Les personnages principaux eux-mêmes ne sont pas forcément des plus intéressants. Un peu caricaturaux, on retrouve le soldat courageux, le guerrier bourrin, le vieux sage, l’émissaire véreux, la princesse géniale, l’enfant pourri-gâté… Cela fait toutefois beaucoup pour un seul et unique tome d’introduction, et on peut espérer que ces personnages seront plus subtils dans les tomes à venir. J’ai toutefois apprécié leur division en différentes castes, et compte-tenu du riche lore qui nous est présenté, on peut espérer l’introduction de nombreux autres personnages dans les tomes à venir.
À mon sens, un très mauvais point de cet album réside dans ses dialogues. Ceux-ci sont généralement assez peu inspirés ; lorsqu’ils font de l’exposition c’est vraiment sans subtilité, et ils sont parfois simplement maladroit ! Par exemple, on peut assister à un échange entre deux parents parlant entre eux de leur fils, en précisant bien au lecteur qu’il s’agit de leur fils. Un autre très mauvais point, ce sont les fautes d’orthographe que l’on retrouve tout au long de l’album ! Cela est impardonnable, surtout chez un grand éditeur comme Delcourt.
Pour finir, on nous introduit toujours sans trop de subtilité un protagoniste qui pourrait se révéler être un grand-méchant-pas-beau absolu. Compte tenu de la richesse de cet univers, j’espère que l’auteur ne sombrera pas dans cette facilité, et maintiendra une subtilité et des relations complexes au sein de cette galaxie qui le mérite !
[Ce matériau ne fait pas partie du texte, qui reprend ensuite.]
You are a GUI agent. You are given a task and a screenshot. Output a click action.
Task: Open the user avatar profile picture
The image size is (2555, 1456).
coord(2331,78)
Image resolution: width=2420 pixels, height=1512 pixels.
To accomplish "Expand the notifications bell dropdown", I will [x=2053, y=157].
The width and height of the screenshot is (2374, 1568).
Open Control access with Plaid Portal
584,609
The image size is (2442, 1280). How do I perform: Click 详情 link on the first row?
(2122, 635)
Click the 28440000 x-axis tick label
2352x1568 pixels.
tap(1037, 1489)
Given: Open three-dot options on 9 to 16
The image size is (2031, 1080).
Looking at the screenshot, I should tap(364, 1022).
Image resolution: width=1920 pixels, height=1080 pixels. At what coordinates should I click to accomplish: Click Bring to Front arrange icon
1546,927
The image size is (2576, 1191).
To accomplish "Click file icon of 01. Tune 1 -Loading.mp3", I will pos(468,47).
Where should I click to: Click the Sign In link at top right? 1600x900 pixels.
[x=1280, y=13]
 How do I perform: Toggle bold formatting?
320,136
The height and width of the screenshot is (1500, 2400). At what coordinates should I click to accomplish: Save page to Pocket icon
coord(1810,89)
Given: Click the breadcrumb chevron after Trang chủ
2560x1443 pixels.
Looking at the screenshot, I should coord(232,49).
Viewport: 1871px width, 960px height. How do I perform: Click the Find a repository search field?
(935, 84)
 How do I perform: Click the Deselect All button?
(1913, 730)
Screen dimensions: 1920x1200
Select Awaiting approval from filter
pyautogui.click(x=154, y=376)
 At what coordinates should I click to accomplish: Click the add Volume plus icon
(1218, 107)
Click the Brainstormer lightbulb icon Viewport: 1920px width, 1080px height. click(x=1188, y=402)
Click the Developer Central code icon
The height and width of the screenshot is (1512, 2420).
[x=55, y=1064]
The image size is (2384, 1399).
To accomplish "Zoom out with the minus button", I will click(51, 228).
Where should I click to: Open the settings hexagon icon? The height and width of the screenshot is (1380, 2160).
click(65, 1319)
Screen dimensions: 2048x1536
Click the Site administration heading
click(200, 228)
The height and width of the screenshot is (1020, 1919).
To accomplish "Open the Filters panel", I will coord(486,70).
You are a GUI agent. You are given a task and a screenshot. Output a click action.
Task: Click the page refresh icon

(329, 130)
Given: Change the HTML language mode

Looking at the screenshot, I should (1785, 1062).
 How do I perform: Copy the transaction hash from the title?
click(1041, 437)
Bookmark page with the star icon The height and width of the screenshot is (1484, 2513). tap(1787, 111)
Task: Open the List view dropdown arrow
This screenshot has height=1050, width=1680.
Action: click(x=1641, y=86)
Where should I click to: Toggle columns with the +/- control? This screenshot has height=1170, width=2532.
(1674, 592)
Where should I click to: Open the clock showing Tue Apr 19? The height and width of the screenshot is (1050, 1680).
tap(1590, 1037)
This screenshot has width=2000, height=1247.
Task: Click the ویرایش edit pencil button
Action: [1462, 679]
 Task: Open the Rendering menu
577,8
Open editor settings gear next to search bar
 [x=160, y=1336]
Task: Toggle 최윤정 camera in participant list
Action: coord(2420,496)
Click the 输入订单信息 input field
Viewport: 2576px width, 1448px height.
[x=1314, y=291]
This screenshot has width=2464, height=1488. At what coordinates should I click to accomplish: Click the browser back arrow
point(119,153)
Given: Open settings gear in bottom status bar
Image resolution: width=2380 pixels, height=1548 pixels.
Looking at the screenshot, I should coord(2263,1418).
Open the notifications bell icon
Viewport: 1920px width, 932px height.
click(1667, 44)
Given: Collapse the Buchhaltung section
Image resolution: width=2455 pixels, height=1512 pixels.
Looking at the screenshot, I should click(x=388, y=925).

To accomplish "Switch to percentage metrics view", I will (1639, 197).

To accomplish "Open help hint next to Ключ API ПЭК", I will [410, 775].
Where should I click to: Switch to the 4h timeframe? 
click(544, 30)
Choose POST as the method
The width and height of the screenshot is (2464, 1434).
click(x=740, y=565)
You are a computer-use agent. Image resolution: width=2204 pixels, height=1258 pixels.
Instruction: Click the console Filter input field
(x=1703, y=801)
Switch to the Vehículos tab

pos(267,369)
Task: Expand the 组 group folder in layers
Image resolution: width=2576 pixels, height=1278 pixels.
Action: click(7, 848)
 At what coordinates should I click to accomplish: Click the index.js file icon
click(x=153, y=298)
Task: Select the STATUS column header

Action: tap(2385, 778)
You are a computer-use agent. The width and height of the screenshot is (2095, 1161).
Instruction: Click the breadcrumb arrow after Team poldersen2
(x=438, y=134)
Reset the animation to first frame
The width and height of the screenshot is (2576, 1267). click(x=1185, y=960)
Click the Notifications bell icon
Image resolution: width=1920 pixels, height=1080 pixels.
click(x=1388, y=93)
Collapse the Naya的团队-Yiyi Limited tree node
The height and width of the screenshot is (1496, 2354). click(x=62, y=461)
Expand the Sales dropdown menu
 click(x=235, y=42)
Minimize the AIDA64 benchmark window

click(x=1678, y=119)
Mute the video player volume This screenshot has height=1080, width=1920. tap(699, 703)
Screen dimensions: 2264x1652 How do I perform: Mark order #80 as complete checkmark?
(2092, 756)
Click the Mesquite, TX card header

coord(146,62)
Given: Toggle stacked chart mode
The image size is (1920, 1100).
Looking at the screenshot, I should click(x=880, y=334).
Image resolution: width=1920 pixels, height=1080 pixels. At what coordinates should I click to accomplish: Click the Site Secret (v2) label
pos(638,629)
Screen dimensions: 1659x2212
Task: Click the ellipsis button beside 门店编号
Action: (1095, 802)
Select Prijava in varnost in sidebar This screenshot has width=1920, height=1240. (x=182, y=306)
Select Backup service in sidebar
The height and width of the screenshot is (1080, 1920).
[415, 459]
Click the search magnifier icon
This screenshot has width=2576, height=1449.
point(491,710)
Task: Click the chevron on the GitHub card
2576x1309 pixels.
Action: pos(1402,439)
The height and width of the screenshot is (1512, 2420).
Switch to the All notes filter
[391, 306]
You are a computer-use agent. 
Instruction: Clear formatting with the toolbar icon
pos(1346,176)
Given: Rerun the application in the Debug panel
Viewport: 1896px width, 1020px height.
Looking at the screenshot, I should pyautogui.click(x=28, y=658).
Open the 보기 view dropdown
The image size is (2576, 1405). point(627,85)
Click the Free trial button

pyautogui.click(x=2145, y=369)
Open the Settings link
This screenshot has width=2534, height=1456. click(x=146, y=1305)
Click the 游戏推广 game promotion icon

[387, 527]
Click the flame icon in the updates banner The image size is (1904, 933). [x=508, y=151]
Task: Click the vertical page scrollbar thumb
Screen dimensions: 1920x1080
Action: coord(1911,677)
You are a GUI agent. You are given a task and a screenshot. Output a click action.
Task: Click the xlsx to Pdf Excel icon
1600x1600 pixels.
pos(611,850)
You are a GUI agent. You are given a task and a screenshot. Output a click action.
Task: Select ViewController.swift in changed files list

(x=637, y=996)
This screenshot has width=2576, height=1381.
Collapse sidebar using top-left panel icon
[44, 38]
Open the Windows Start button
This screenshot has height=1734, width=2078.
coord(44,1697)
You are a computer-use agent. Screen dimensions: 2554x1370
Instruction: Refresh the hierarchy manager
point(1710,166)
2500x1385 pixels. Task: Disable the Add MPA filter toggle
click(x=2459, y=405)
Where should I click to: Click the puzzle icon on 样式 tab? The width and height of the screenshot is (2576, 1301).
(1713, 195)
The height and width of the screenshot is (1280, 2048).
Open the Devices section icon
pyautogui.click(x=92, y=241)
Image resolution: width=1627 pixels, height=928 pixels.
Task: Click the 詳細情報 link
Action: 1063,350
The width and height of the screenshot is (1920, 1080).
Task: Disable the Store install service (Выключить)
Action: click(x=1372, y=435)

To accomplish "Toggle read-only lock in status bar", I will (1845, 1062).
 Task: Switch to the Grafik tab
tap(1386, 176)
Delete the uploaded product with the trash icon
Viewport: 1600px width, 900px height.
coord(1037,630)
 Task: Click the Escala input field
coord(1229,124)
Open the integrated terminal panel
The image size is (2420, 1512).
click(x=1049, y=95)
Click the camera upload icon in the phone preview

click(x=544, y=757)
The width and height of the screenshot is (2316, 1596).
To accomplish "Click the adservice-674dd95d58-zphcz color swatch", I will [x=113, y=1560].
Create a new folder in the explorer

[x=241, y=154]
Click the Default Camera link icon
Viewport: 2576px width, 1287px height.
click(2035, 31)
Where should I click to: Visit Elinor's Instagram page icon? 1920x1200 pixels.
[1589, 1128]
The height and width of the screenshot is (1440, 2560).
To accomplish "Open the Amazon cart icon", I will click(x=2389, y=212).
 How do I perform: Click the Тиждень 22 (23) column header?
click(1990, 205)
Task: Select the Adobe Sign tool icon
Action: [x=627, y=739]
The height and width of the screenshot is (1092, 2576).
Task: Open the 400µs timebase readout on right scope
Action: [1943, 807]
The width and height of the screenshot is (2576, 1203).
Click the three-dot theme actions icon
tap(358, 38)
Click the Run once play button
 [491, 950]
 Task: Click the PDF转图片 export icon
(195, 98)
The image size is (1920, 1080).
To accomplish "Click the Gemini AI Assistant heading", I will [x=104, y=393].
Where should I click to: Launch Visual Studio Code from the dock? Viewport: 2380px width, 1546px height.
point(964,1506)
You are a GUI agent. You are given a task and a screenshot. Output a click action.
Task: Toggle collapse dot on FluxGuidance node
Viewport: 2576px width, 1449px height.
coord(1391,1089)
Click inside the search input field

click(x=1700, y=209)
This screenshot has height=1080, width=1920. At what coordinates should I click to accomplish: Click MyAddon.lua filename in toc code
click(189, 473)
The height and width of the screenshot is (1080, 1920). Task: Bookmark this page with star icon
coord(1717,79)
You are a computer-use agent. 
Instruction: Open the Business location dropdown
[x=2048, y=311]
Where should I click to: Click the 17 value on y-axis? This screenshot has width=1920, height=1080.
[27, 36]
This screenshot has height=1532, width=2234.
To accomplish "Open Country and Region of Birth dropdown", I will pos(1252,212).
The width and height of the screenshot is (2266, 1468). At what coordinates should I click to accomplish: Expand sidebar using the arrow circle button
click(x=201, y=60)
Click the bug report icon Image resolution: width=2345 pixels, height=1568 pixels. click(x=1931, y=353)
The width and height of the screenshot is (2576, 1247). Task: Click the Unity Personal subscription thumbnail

Une BD en réalité augmentée
C’est à l’occasion de la relecture de ce premier tome que j’ai découvert que Delcourt proposait une expérience de lecture en réalité augmentée ! Pour cela, il suffit de télécharger l’application gratuite idoine. Ensuite, c’est en scannant les pages de la bande dessinée que l’application fait apparaître différents items :
- Des crayonnés,
- Des informations additionnelles,
- Des modélisations en 3D,
- Des plans,
- Des schémas techniques…
Voir ci-dessous la vidéo que j’ai moi-même réalisée :
Une telle expérience de lecture est originale, et intéressante. Est-ce nécessaire à la lecture de l’album ? Bien sûr que non. Il s’agit d’un riche gadget. Néanmoins, cela permet d’augmenter le plaisir de lecture, un peu à la manière d’encyclopédies qui peuvent être proposées par d’autres auteurs de BD.
Je me pose toutefois deux questions à ce sujet. D’abord, cela a tendance à saccader l’expérience de lecture, et je pense que la réalité augmentée est plutôt adaptée à une seconde lecture. Cet avis est renforcé par mon second point : le risque de spoiler que l’on peut trouver dans les informations proposées par l’application ; en effet, j’ai été surpris par certains détails, ayant eu une compréhension différente de l’album.
Petit mauvais point à ce sujet, je pense qu’il y a des contradictions directes entre ce qui est dit dans l’album, et ce qui peut-être présenté dans l’application.
Pour conclure, une trés bonne surprise que ce premier tome, mais cette Astra Saga doit encore transformer l’essai en améliorant ses personnages et en conservant la complexité qui nous est présentée.